Now I can tease out ideas and play with them in localhost (or prod! why not!); it's as easy as an IM conversation with my agent. And the ideas go into the spec, and I review and revise the spec, and the spec feeds the implementation; and then we run it in reverse and the implementation feeds the spec...

The iteration loop is viscerally satisfying; so much so that I immediately fell in the old blogger's trap of spending hours gleefully tinkering instead of having anything to say. So I did eventually fire up the editor to write this missive. (I'll stubbornly refuse AI's help here; we all have our sacred domains where the act of creation must remain human, I suppose.)

Gutenberg wept

I'll need to write more later on this, but suffice it to say, the unintended consequences are surely marshaling on the horizon.

For one, while I'm having fun, feeling energized, and yes, even learning — I'm also getting lazier and dumber in ways that can't be great. Should I really be too lazy to write my own commit messages? Maybe that's defensible, but should I really be burning tokens just to say "push" when I'm fully capable of git push and its siblings?

For another, the ecosystem effects are... complicated? I do feel like we're on the precipice of a larger and more sophisticated wave of indie publishing than even the early Web — if only because the insanely low barrier to entry makes it feel inevitable.

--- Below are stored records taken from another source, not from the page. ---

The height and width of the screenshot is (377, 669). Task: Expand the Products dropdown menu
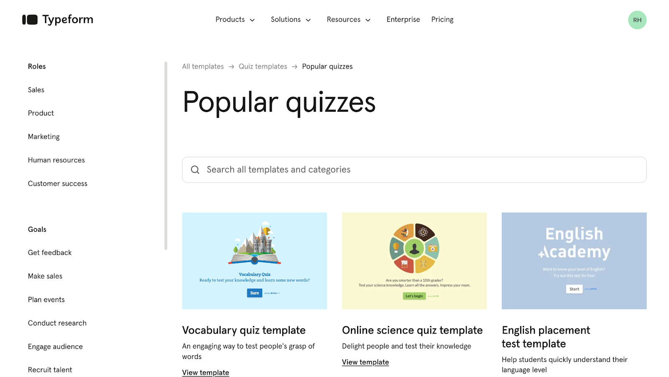(x=235, y=20)
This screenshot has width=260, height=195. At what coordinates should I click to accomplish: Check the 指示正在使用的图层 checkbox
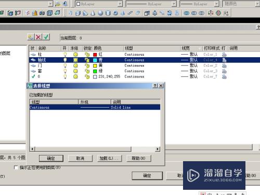(16, 167)
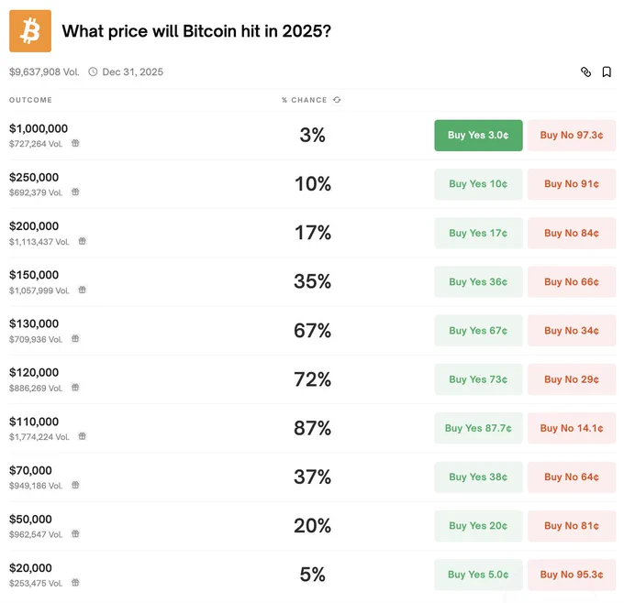Open rewards gift icon for $110,000 outcome
The height and width of the screenshot is (603, 624).
(82, 436)
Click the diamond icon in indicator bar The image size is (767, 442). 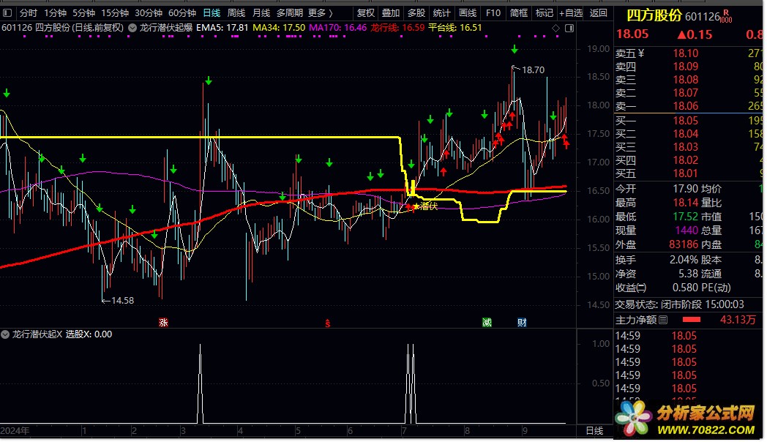tap(555, 28)
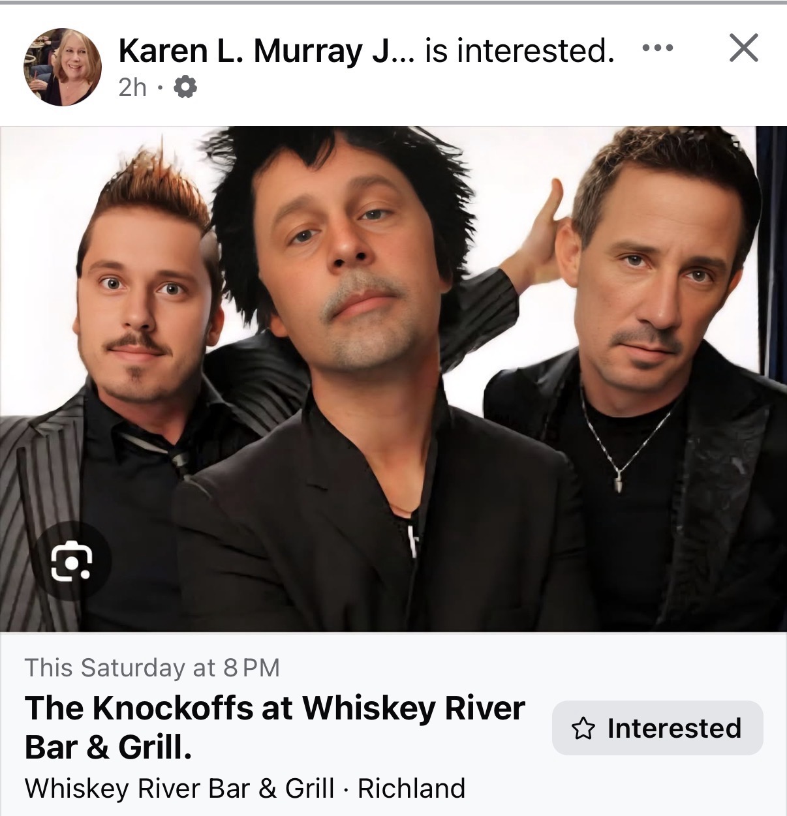Tap the Richland location text

click(411, 788)
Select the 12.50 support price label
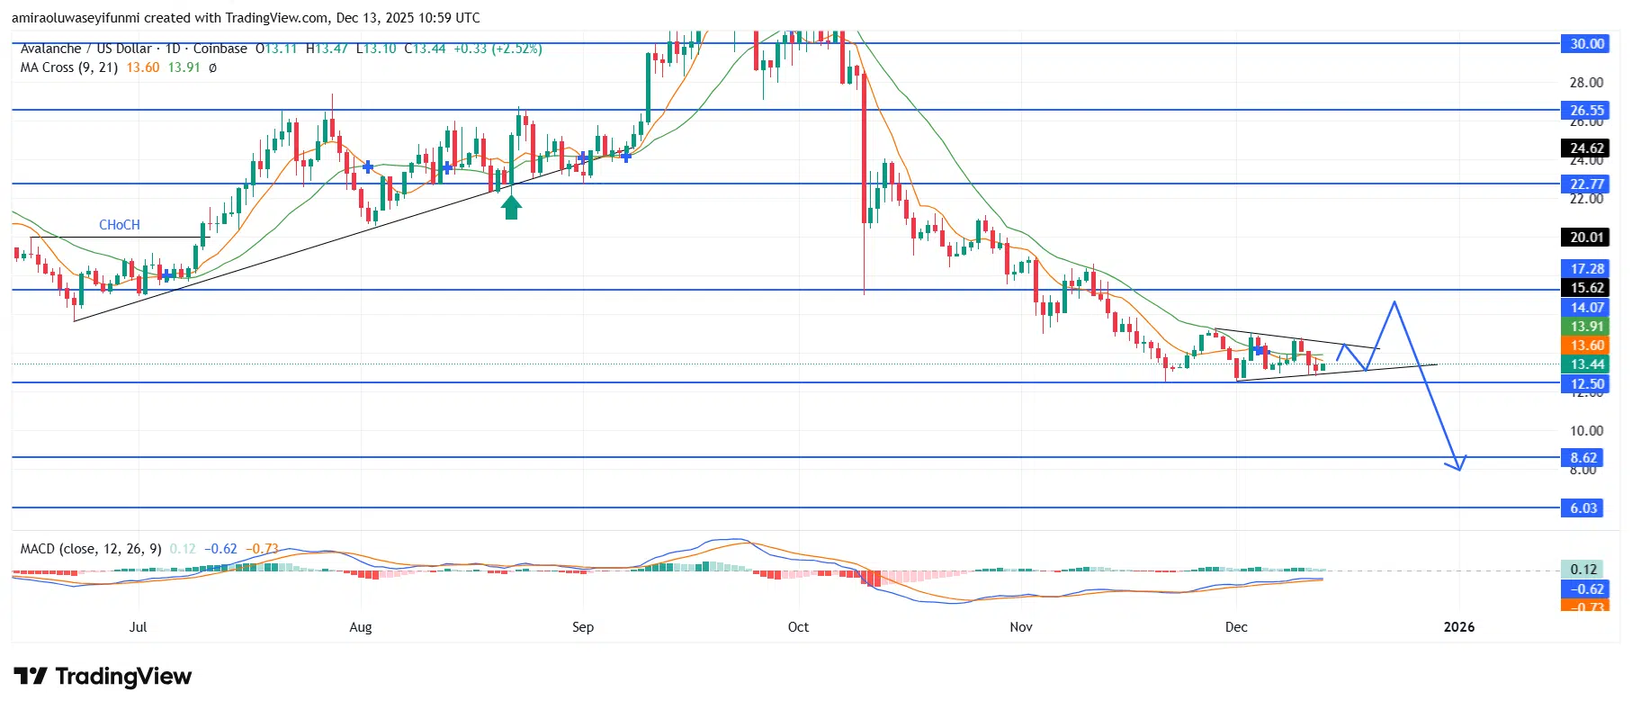Viewport: 1632px width, 710px height. (1587, 383)
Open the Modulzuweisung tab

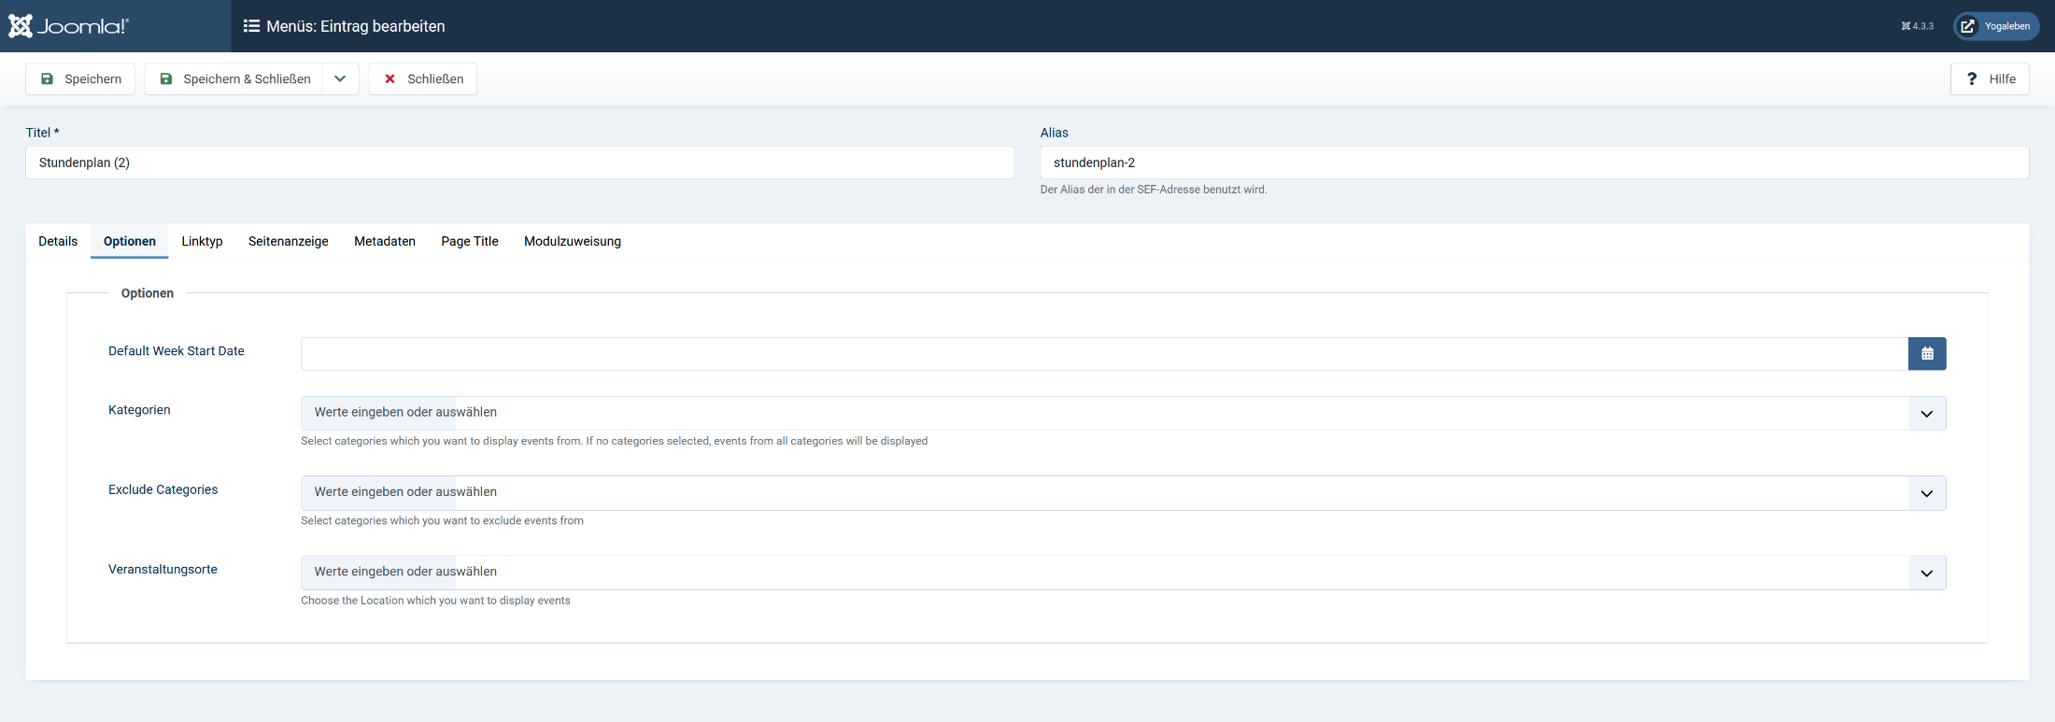point(573,241)

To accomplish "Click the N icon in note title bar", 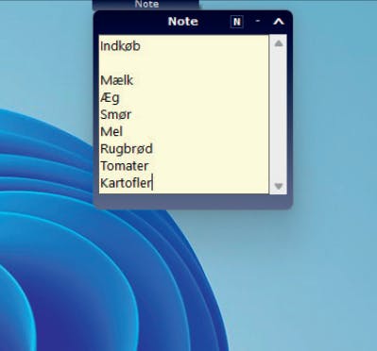I will (237, 22).
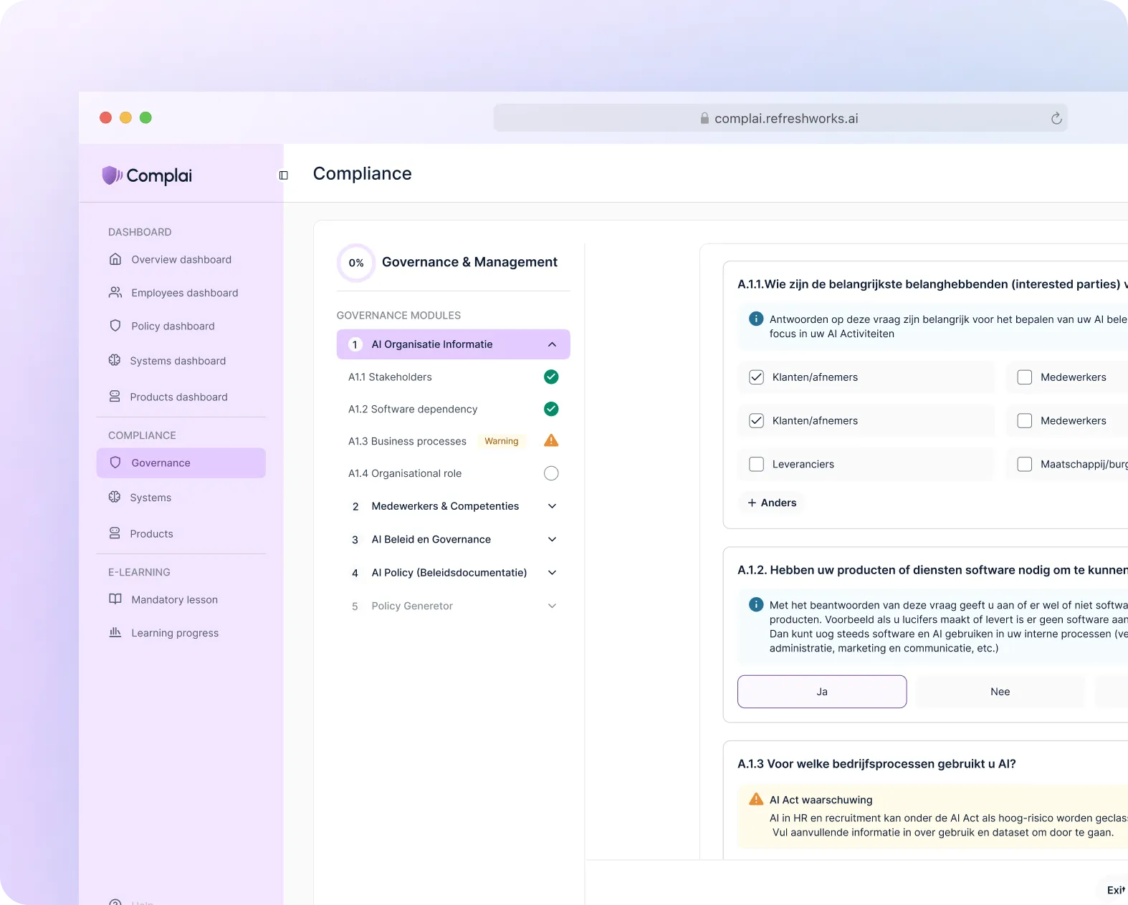This screenshot has height=905, width=1128.
Task: Click the 0% progress circle indicator
Action: (356, 263)
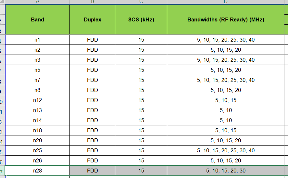Select the bandwidths cell for band n12
The height and width of the screenshot is (178, 288).
[226, 100]
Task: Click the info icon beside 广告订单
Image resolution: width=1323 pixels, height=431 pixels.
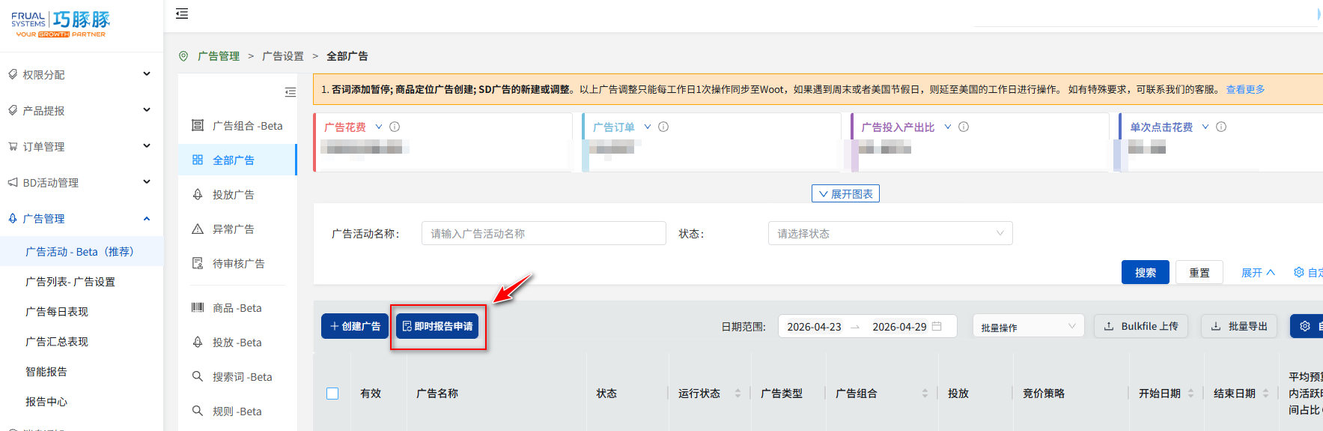Action: pyautogui.click(x=663, y=127)
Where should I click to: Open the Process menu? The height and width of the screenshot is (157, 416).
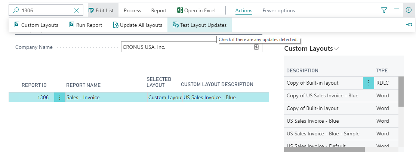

But, that's happening concurrently with a collapse in reasons to publish: it's harder to make money with words than ever; it's harder to be found than ever; and for every good (or at least, Mostly Harmless) actor who wants to create, legions of agents will be orchestrated toward more nefarious ends. (Bullshit factories, slop farms, and all your least favorite SEO tricks can now operate at scale and cost efficiencies that would make Gutenberg weep.)

There are no brakes on this train. So I hope we can (and my most feverish passion in my day job is to try to) nudge the course towards a better Web, more egalitarian (and joyful!) creation and publishing, and maybe even commerce that isn't a total miasma of shit. We'll see.

In the meantime — I'm just so glad this is all fun again.